年取っても「センチメンタルジャーニー」
『文庫 センチメンタルジャーニー: ある詩人の生涯』北村太郎
荒地派詩人が赤裸々に綴った回想の記。絶筆。
戦後現代詩を代表する荒地派の詩人・北村太郎が、
自らの生い立ちから最晩年までを赤裸々に語った未完の自伝。
懐かしい少年時代、詩へのめざめ、突然の妻の事故死、晩年の恋、
詩誌「荒地」の詩人たちの肖像などが、鋭い批評とともに綴られる。
第二部では、病に冒された詩人の語りを詩人の正津勉氏が書き起こし、
北村太郎の語り口そのものがうかがえる異色の自伝となっている。
「生涯ひたすらに感覚を繊細にしつづけ言葉を厳密にしてきた詩人」(正津氏)の絶筆の書である。
解説:正津勉
目次
第1部(幼少年時;投稿時代;ルナ・クラブ参加;第二次大戦)
第2部
戦後詩人で「荒地派」北村太郎の自伝。高校生ぐらいから詩を書き始めた早熟の詩人が性格の違う酔っぱらい詩人の田村隆一と知り合ったり、「荒地派」時代の鮎川信夫や黒田三郎、中桐雅夫らとの出会いや想い出、ラムラ隆一、黒田三郎、中桐雅夫は三大酔っぱらい詩人だった。
北村太郎は田村隆一とは学生詩人仲間で仲がよかったようだが、晩年には三角関係の恋のライバルだった(『荒地の恋』)。田村隆一の名前は出してないが解説で明らかにされる。最初の妻子を海難事故で亡くす話は始めて知った。ドラマで富田靖子が好演してた妻は二度目の妻だったんだ。不倫事件で島尾敏雄『死の棘』状態だったとか。
鮎川信夫は兄貴分的な「荒地派」の中心人物で、戦時中に詩人も翼賛体制だったのが戦後になって、その空白の時代から若手を啓蒙しなければいけないというのに反発して、「荒地派」はそういうことはしなかった、啓蒙される方はお前たちだろうと論戦を張ったようだ。その中に吉本隆明とか加わってくるのかな。

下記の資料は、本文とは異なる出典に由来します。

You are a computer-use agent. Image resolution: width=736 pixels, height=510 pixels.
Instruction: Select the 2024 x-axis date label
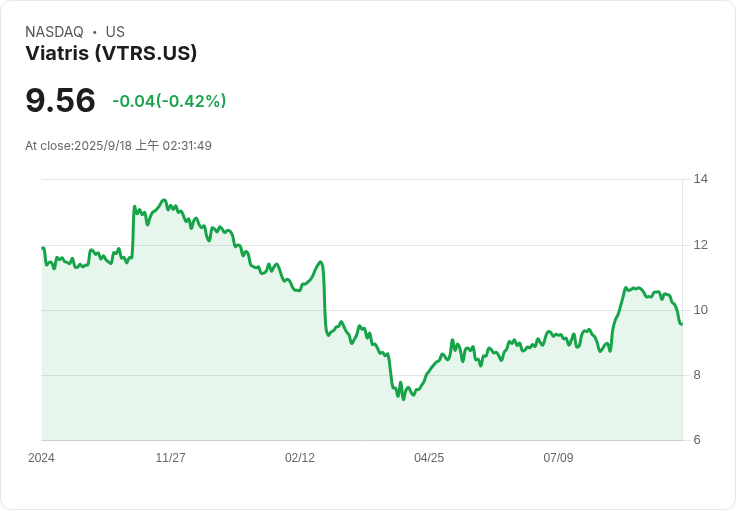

中桐雅夫もそういう詩を書いたことで外されたことがあったというが、北村たちにとっては詩のテクニックを教えてくれた校長先生のような存在だったと。最後はアル中で自殺するように亡くなっていくのをドラマでも描いていた。
一番不思議なのは田村隆一とのコンビかな。その上に鮎川信夫がいるという感じで戦後詩の重要な役割を「荒地派」は果たすが、高度成長期で日本人が豊かになると「荒地派」の役目は終わっていたというのは吉本隆明の弁。それでも北村太郎は五十過ぎから田村隆一の妻と不倫して、それが詩人として良かったのか、「荒地派」でも一人だけ真面目な性格だったのだが、その恋愛事件で大きく変わったようだ(狂気の愛?)。
第二部は正津勉の聞き書きで、北村太郎の自伝をやりましょうという編集者がいたのだが、彼が亡くなって、北村太郎も愚図な性格なのでなかなか進まずそのうちに北村太郎も病気になり余命幾ばくかのなかで出来てた自伝だという。北村太郎のチャーミングさは詩の中に隠しメッセージが書かれていて、それは海軍の暗号解読(と言ってもアメリカの暗号はほとんど解読出来なかったという)の仕事をしていたので、そういうのが得意なのかもしれない。ほとんど読んでいるこっちが恥ずかしくなるようなラブ・メッセージなのだ。
「センチメンタル」という題は感情ということで感傷ではないということなのだが、感覚の問題だという。